I started therapy at 13~ years old and I spent many of my years taking medication, going to different professionals, and being hospitalized.
Am I a nut case, though? Absolutely not, I can think straight most of the time and I don't consider myself to be suicidal or dangerous in any way. I have a history of aggression, suicide attempts, and self-harm, but that's behind me now. When I told them I wanted to stop therapy they didn't let me at first, but after months of fighting they allowed me.

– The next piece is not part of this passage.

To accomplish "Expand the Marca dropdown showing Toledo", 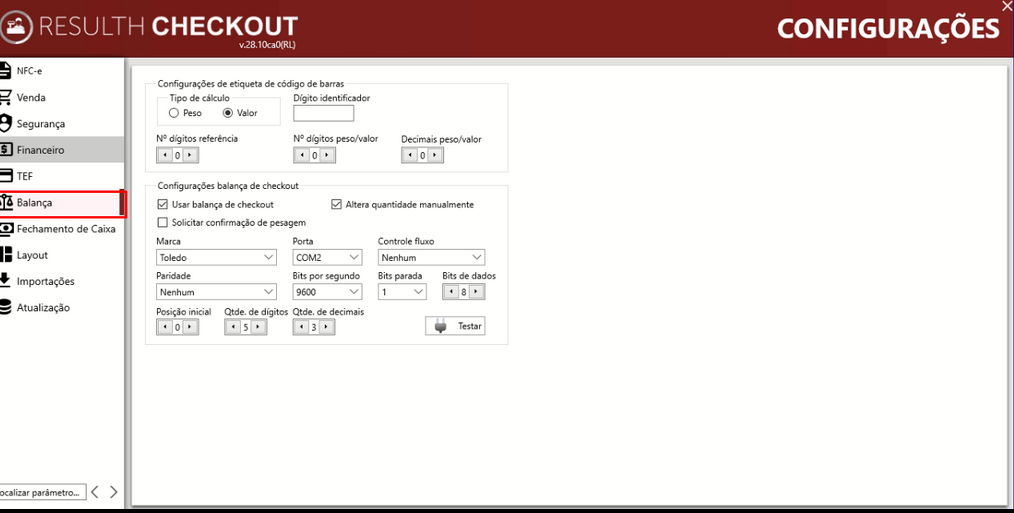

If I were a danger to anyone, I would have gotten institutionalized right away.>As for therapy, if they don't view you as a harm, physically or mentally, to yourself or others, and you are relatively sane(by typing this post you seem to be) in most countries they cannot force you to take medication, but I would check up on your specific country.
No, they can't force you to take medication if you're 18+, UNLESS you get institutionalized again or are seen as dangerous, which might happen if I go to a therapist and talk about my struggles. I mentioned my symptoms briefly in the previous posts because I didn't want to write serval paragraphs, but I will list some of my symptoms. Keep in mind I have diagnosed autism, so a lot of these are to be expected:>Blank expression, overly acute senses, excessive clumsiness, involuntary jerking movements, switching between constant pacing and being in bed all day, not being able to experience pleasure, indifference, not having any aspirations, sudden hostility/resentment, severe anxiety, dropping out everything, social isolation/no friends, poor hygiene (lol), inability to cope with minor stress/any difficulty, being intensely religious**, poverty of speech, poor concentration/memory, obsessive thoughts, compulsions, etc. I could go on all day.

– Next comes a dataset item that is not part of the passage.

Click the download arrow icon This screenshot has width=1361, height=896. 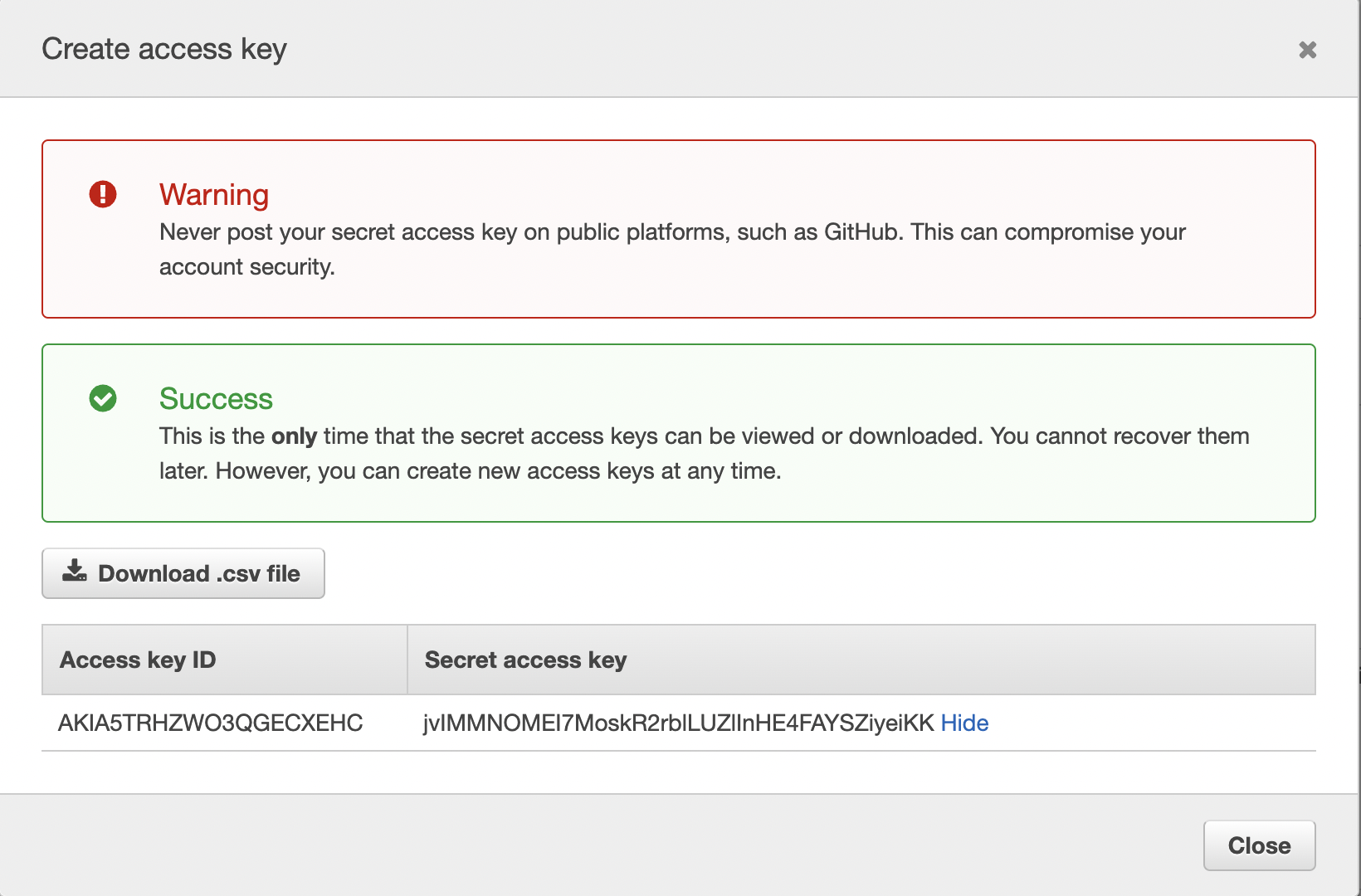pos(75,571)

The thing is, I'm not a good judge to say what about me is normal or abnormal. I know I have thess symptoms because they have been diagnosed to me by a medical professional, but I can't tell wether my thoughts are delusional or nonsensical.

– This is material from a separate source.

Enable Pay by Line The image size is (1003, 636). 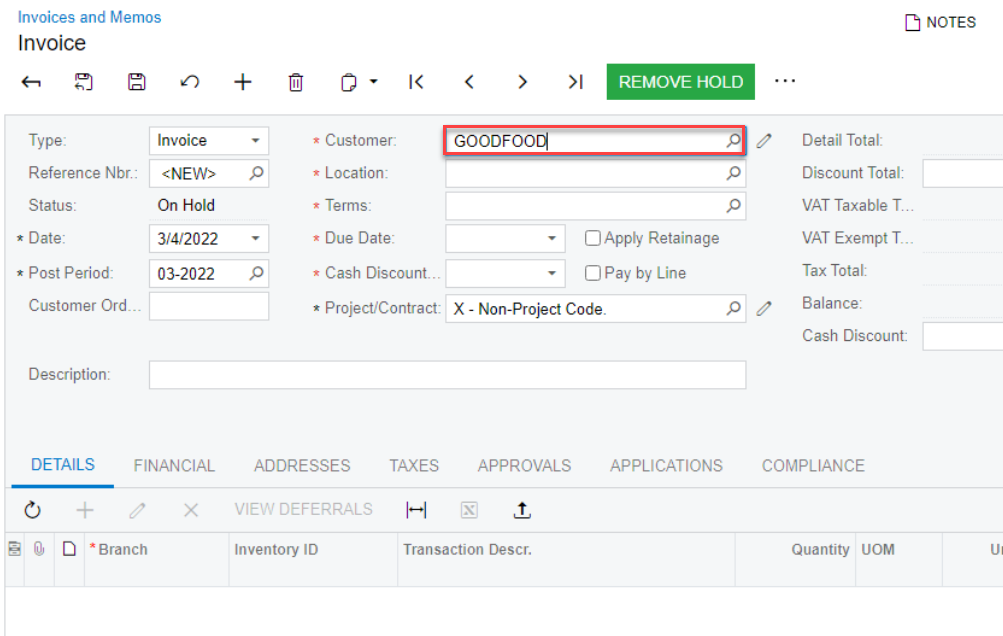[x=592, y=273]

Let's say that I hear that having absurd beliefs is a symptom, and I 100% wholeheartedly believe that pigs can fly and this is not absurd to me at all. Wouldn't I, in that case, be unable to tell what's considered absurd?
**I'm not super religious or actively partake in any organized religion/cult; but I take signs from above extremely seriously, and I've been visited by otherworldly beings before.
Regardless, I'll try to call my old therapist and see what she's up to.
Sorry for the ridiculous and unnecessary length of this reply and/or any spelling mistakes.